WHAT THE TASK ASKS: Copy out the rows again word for word, starting at the line that contains "Where should I click to: Switch" and ending at the line that contains "will [301, 196].", with both of those lines included.

Collected data entries:
------------------------

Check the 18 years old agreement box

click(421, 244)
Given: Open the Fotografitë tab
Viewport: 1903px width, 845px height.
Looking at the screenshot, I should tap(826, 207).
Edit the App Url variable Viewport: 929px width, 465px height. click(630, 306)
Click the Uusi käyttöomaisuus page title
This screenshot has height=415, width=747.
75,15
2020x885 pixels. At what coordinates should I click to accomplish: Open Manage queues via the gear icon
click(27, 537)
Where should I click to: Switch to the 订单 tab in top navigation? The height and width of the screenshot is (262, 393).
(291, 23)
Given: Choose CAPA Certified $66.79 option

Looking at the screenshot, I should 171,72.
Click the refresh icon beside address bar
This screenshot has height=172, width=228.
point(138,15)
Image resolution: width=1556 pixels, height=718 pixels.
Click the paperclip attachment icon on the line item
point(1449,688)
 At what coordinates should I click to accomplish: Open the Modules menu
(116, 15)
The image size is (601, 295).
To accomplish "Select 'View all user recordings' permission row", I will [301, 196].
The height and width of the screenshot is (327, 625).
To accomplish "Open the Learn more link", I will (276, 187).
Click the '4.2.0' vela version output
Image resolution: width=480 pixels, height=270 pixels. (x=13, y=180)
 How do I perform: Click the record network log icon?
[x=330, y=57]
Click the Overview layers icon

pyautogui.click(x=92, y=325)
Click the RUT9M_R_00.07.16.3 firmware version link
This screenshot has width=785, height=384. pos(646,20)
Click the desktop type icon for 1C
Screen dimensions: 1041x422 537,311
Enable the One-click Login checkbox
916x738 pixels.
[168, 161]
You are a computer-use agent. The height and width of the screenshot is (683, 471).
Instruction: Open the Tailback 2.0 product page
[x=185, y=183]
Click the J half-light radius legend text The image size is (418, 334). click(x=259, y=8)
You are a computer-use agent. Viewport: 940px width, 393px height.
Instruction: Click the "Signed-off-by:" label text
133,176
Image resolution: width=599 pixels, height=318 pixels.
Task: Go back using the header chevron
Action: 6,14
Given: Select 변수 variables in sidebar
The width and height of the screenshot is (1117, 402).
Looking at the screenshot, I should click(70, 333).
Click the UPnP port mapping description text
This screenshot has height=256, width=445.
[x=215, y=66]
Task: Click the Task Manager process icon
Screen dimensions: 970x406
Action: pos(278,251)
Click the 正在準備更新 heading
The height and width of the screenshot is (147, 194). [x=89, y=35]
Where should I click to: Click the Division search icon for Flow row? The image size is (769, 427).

------------------------

FINAL RESULT:
Where should I click to: Switch to the 订单 tab in top navigation? The height and width of the screenshot is (262, 393).
(291, 23)
Given: Choose CAPA Certified $66.79 option

Looking at the screenshot, I should 171,72.
Click the refresh icon beside address bar
This screenshot has height=172, width=228.
point(138,15)
Image resolution: width=1556 pixels, height=718 pixels.
Click the paperclip attachment icon on the line item
point(1449,688)
 At what coordinates should I click to accomplish: Open the Modules menu
(116, 15)
The image size is (601, 295).
To accomplish "Select 'View all user recordings' permission row", I will [301, 196].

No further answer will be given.